Data excerpts section start
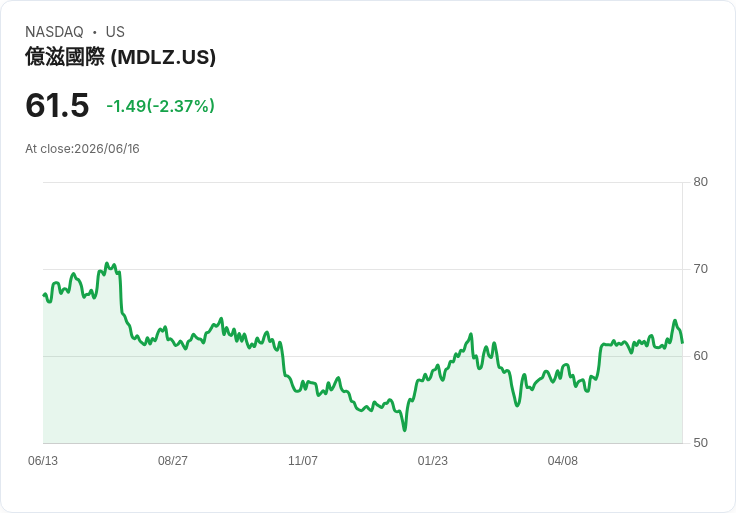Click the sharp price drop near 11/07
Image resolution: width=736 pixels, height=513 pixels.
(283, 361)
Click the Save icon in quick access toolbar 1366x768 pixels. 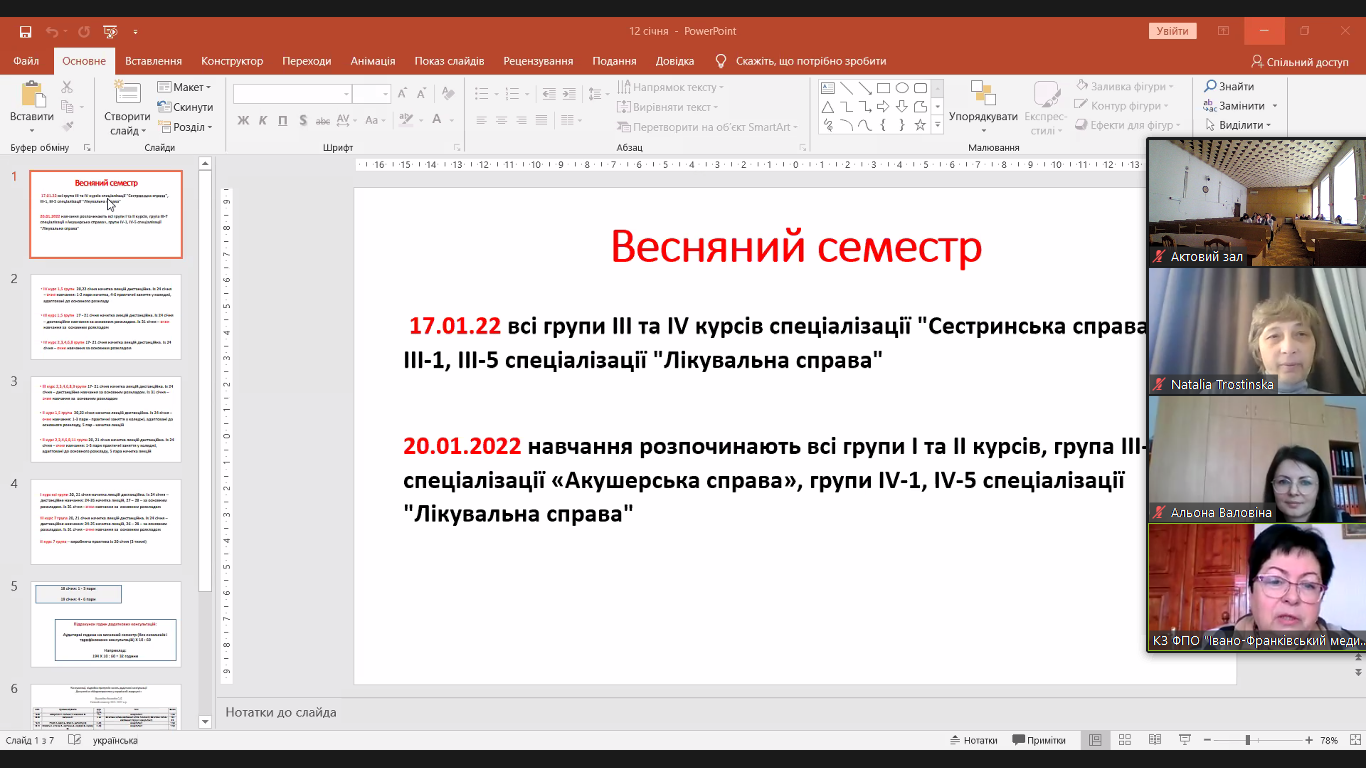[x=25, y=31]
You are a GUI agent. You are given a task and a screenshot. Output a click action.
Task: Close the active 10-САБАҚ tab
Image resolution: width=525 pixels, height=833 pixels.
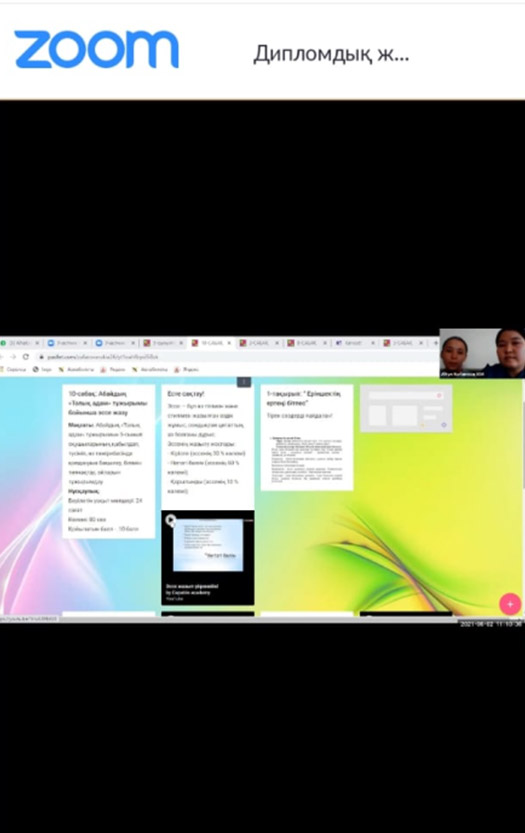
Data excerpts section end
_Description of the task_. Once the line containing "You are a GUI" is located, write out exactly that line and each one after it to the end of the records above, excluding pictures and nothing else.

_Answer_.
You are a GUI agent. You are given a task and a screenshot. Output a click action.
Task: Close the active 10-САБАҚ tab
Image resolution: width=525 pixels, height=833 pixels.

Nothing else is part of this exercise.